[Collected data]

----------------

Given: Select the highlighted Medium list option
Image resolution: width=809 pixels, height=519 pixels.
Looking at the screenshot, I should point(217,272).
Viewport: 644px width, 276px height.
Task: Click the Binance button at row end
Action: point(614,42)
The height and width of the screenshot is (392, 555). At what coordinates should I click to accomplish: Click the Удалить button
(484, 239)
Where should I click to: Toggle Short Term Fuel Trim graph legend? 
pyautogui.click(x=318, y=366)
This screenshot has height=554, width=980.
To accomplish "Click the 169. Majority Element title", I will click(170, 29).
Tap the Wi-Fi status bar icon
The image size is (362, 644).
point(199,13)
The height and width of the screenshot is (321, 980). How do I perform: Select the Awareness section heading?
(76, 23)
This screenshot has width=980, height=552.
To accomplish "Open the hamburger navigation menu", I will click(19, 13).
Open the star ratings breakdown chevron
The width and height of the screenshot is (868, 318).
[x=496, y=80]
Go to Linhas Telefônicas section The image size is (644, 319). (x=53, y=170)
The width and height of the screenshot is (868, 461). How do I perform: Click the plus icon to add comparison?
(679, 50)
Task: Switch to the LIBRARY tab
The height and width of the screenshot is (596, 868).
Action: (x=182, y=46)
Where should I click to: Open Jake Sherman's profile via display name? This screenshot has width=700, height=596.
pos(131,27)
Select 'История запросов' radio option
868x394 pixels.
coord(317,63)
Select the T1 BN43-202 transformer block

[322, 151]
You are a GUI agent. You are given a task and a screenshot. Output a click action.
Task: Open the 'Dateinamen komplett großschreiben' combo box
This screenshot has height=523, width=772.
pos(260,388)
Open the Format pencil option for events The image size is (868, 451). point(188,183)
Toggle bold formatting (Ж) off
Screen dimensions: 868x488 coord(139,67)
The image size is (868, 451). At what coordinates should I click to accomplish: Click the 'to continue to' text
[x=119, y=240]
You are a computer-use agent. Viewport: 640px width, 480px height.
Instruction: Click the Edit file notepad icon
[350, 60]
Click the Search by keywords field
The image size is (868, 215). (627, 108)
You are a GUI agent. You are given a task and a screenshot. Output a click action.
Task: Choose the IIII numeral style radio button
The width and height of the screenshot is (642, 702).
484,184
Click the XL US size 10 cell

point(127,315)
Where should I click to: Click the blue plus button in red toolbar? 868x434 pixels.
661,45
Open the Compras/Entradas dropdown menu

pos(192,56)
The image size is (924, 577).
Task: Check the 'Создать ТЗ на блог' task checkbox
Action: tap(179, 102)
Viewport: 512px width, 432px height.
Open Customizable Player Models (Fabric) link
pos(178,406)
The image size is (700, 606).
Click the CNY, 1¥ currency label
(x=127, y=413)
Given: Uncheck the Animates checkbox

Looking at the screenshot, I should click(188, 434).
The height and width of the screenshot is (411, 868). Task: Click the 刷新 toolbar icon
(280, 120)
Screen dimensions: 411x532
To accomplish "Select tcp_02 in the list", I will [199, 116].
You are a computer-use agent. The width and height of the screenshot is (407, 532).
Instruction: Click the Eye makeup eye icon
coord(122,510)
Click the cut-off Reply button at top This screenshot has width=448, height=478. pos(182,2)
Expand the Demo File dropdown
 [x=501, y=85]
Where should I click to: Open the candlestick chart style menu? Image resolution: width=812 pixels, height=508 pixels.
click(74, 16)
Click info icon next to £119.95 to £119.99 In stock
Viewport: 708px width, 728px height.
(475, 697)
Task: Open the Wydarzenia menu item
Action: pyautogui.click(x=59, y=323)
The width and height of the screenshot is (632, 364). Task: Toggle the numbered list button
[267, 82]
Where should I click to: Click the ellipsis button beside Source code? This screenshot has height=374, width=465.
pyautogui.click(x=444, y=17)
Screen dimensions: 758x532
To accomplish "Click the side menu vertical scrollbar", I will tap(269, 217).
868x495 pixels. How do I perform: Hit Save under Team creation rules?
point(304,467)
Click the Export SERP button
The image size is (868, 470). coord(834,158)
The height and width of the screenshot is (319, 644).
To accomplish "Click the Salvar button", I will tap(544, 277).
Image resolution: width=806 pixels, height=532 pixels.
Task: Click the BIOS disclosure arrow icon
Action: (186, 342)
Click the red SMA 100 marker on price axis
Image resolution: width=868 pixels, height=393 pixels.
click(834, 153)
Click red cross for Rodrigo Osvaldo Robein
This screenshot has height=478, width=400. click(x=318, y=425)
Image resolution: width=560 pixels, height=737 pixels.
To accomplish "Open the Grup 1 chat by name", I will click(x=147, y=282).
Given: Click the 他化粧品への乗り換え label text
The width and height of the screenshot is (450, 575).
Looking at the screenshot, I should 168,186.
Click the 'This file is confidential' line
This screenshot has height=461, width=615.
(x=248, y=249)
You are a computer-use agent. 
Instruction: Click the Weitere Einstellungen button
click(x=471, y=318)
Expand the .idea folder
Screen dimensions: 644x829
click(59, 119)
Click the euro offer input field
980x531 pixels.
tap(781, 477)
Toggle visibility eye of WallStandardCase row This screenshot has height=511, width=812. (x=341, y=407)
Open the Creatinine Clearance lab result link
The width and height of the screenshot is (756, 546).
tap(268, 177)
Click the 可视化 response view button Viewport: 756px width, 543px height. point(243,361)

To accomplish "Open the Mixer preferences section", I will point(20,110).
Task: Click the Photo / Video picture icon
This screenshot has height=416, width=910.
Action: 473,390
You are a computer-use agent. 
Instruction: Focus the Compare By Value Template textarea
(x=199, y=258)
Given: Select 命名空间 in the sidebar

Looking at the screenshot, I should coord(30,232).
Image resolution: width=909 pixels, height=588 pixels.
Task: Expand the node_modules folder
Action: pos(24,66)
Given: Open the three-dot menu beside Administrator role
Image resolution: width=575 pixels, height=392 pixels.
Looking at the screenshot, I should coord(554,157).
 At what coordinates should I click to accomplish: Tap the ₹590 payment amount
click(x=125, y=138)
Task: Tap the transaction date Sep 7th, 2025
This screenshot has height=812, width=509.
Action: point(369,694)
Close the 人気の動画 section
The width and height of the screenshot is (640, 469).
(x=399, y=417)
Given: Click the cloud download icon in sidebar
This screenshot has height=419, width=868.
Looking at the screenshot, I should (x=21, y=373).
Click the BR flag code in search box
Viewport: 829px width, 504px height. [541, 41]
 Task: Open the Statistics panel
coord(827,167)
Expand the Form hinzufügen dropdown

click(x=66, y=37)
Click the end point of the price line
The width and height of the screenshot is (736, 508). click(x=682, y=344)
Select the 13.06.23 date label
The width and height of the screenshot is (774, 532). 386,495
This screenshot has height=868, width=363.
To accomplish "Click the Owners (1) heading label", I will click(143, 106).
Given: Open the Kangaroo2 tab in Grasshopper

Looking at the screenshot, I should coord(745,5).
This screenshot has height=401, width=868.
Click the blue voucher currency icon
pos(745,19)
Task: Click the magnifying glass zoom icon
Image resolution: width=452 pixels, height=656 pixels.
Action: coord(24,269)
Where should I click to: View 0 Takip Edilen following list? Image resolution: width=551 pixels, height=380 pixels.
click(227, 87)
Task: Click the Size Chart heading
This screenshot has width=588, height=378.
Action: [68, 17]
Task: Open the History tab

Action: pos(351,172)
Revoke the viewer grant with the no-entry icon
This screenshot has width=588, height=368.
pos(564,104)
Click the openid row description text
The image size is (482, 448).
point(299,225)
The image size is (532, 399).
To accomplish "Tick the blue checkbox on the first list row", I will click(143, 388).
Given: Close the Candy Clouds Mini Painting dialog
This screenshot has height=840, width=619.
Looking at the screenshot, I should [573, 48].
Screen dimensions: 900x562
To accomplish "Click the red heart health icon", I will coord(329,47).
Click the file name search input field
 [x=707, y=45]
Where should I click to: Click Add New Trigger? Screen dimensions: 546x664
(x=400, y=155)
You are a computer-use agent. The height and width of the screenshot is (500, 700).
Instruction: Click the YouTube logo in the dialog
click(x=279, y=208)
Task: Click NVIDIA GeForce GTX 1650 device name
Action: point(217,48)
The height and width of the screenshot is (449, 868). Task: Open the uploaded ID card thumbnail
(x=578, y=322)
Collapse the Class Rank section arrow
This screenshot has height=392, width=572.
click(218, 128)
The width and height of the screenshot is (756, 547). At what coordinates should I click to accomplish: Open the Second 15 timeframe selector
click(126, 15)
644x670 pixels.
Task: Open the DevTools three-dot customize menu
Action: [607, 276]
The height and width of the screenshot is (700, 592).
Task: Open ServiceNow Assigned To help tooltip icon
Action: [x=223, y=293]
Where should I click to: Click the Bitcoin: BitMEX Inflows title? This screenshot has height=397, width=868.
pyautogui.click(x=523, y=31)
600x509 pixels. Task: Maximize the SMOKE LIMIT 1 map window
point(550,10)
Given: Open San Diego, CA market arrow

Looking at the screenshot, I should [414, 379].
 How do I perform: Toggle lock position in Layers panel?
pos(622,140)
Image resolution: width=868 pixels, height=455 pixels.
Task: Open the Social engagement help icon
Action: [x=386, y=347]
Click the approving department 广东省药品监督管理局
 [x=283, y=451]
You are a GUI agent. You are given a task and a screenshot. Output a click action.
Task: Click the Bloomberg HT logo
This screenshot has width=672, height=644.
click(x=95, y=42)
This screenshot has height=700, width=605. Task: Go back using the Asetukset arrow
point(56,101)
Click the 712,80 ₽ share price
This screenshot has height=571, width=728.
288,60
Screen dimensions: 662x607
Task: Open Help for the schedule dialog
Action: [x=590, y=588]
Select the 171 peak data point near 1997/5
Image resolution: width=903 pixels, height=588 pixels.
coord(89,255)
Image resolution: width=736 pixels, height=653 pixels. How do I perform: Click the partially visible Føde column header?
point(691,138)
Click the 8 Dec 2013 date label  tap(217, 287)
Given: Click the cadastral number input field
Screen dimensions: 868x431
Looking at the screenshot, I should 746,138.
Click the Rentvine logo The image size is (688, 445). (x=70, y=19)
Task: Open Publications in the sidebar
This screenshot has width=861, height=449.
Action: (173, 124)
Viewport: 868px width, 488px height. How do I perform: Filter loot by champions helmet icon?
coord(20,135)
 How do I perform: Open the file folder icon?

----------------

Every line in the data that holds the string "computer" should be copied.

You are a computer-use agent. Viewport: 640px width, 480px height.
You are a computer-use agent. The width and height of the screenshot is (407, 532).
You are a computer-use agent. 
You are a computer-use agent. 
You are a computer-use agent. The height and width of the screenshot is (500, 700).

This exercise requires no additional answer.